Assignment ▸
Within the entries below, please return exactly the lines from the one with "You are a GUI" through the one with "Click the Flugkunde object name field", leaving out any pictures.

* * * * * * *

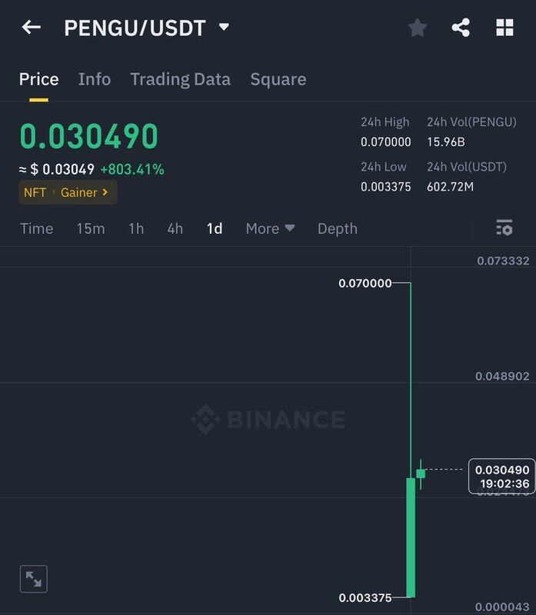Tap the current price label 0.030490
Screen dimensions: 536x615
coord(502,476)
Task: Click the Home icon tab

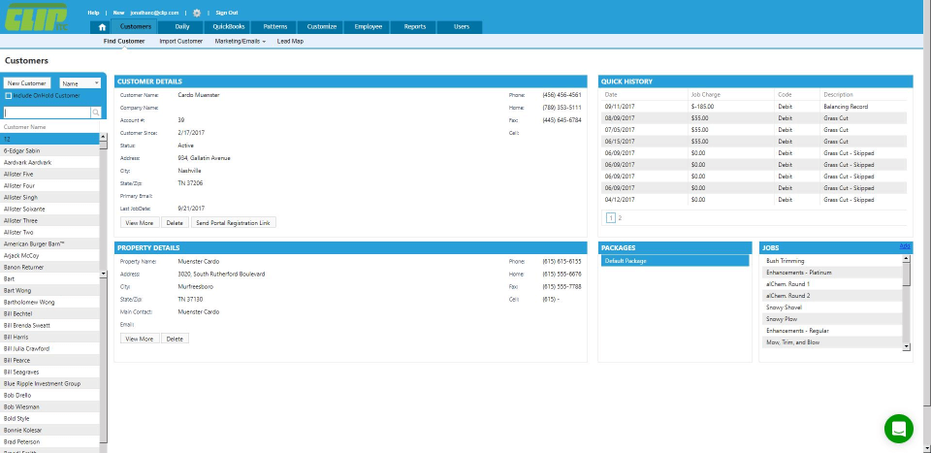Action: click(103, 27)
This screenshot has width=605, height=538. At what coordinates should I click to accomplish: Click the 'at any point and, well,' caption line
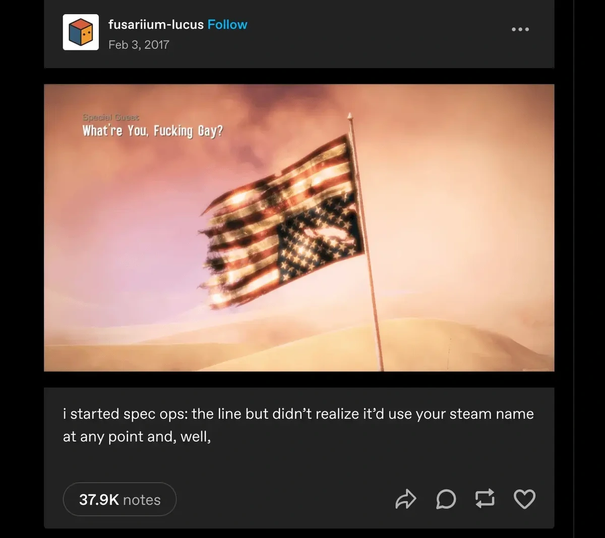click(x=137, y=437)
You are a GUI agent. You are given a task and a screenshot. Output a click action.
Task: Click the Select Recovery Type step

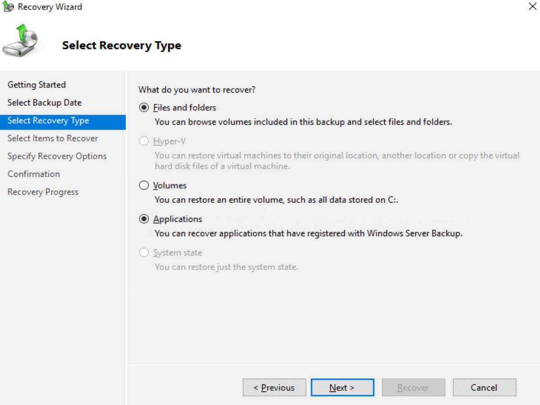click(48, 121)
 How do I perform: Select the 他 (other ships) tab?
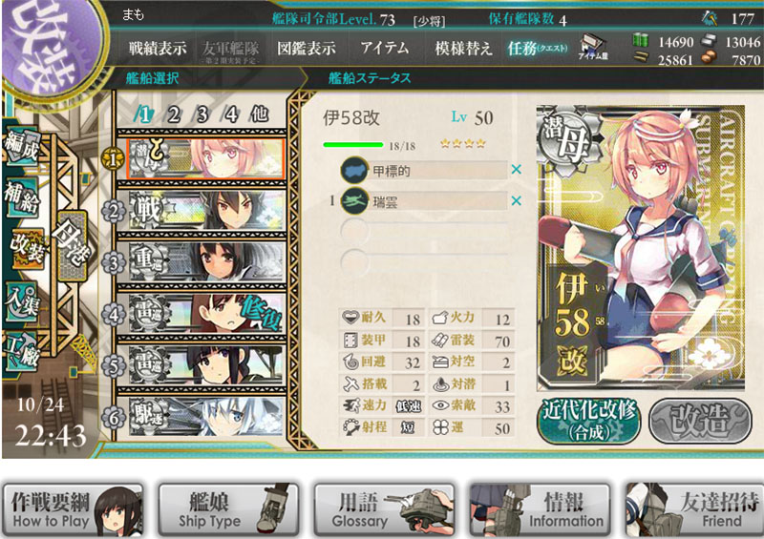point(260,114)
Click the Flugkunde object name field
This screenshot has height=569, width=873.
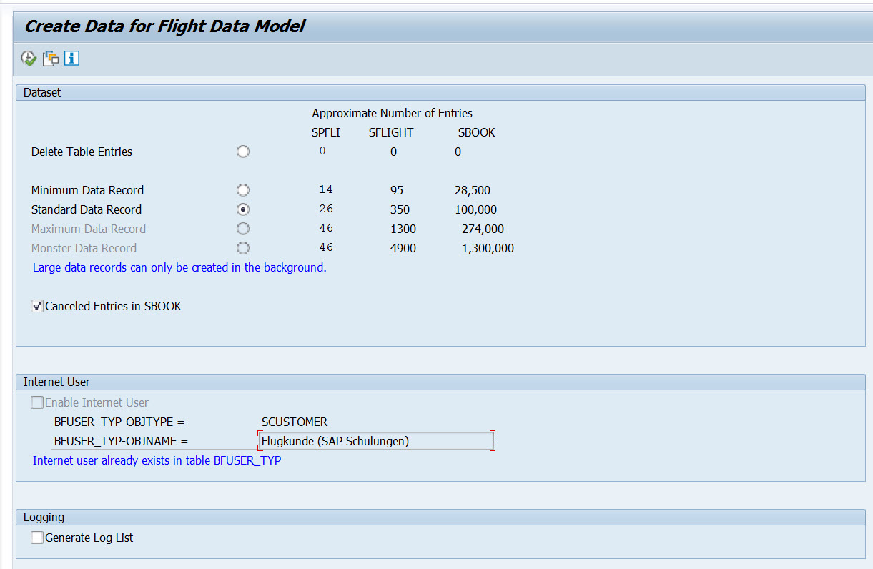pyautogui.click(x=376, y=441)
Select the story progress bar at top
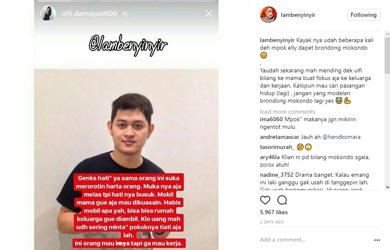This screenshot has width=390, height=250. (x=126, y=1)
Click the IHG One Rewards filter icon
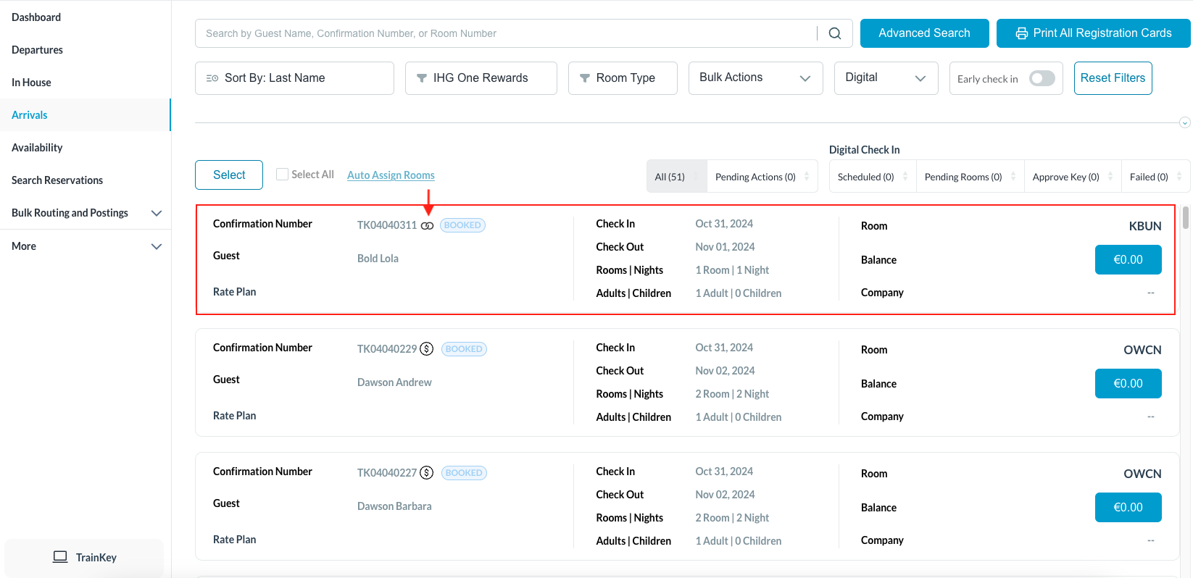The width and height of the screenshot is (1193, 578). (x=422, y=78)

* * * * * * *

Your solution ▸
You are a GUI agent. You are given a task and a screenshot. Output a click action.
Task: Click the Select Recovery Type step

click(48, 121)
 How do I perform: Select the 他 (other ships) tab?
point(260,114)
Click the Flugkunde object name field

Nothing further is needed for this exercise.